We are aware also that approximately 14 years ago a woman referred to in the blog made allegations of sexual assault and that the LADP interviewed numerous witnesses and determined the claim had no merit. Based on reading the anti-Scientology blog that posted this story, these false allegations appear to be motivated to boost Leah Remini’s anti-Scientology television series since [the alleged victim] only came forward after connecting with Leah Remini.”
The show the statement refers to is Remini’s investigative A&E series Leah Remini: Scientology and the Aftermath. The actress, who was raised in the Church of Scientology and left it in 2013, examines stories of abuse and exploitation within the secretive institution — reports that have been echoed in author Lawrence Wright’s book Going Clear and the Emmy-winning HBO documentary based on it.

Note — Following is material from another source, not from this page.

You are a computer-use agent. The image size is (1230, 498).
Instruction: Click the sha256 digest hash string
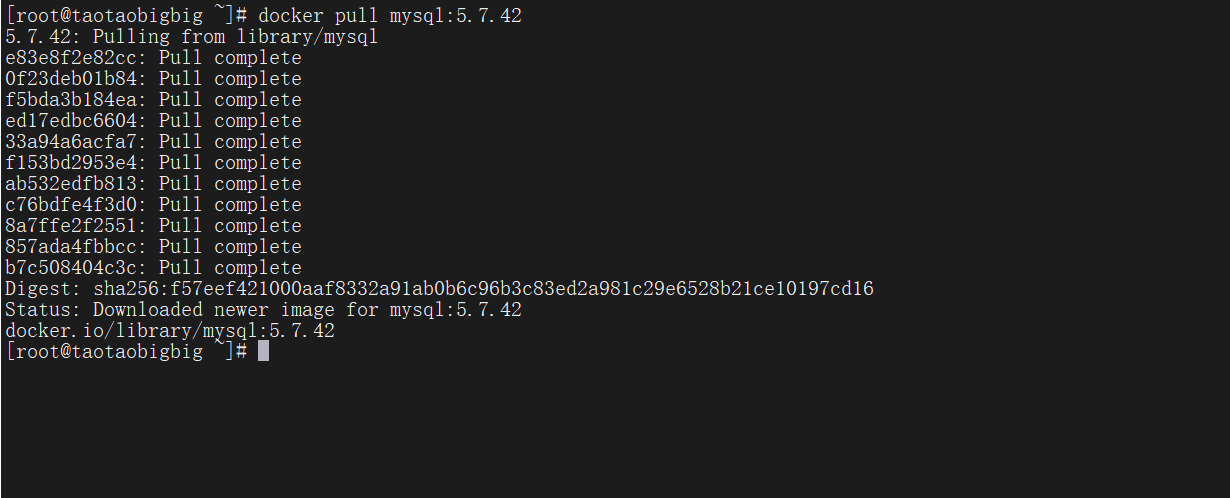point(484,289)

Meanwhile, journalist Tony Ortega, who maintains a blog called the Underground Bunker that investigates the Church of Scientology, spoke to Remini about the accusations. Ortega’s report on the women’s accusations against Masterson, which includes Remini’s account of the claims, differs substantially from that of Masterson and his reps. It also reaffirms that “One of those women, Victim B, had filed a report with the LAPD in 2004 after her rape had occurred in 2003. But that investigation was closed when witnesses — who were Scientologists — contradicted the victim’s testimony.”
According to reporting from Ortega, which includes police documents, Masterson’s onetime girlfriend alleges that she was anally raped by Masterson while she was sleeping in bed in 2001. Ortega also writes that “Victim A” cited Masterson’s publicist Jenni Weinman, who sent out the statement of Masterson’s denial, as a witness to events surrounding her alleged sexual assault.
Remini maintains that the LAPD is unresponsive to claims of abuse against the Church of Scientology, given their power within the community.
“I met with the LAPD. I met with Detective Reyes, and I told her these victims deserve to be heard,” Remini told Tony Ortega. “I pointed out to her that there was a framed picture of a Scientologist on their wall, actor Michael Peña. Do you know what that says to a young Scientologist who comes here to seek justice? My experience with the LAPD has not been good. I asked her to do the right thing by these girls, and I told her that the world is watching.”
Masterson has been married to actress Bijou Phillips since 2011.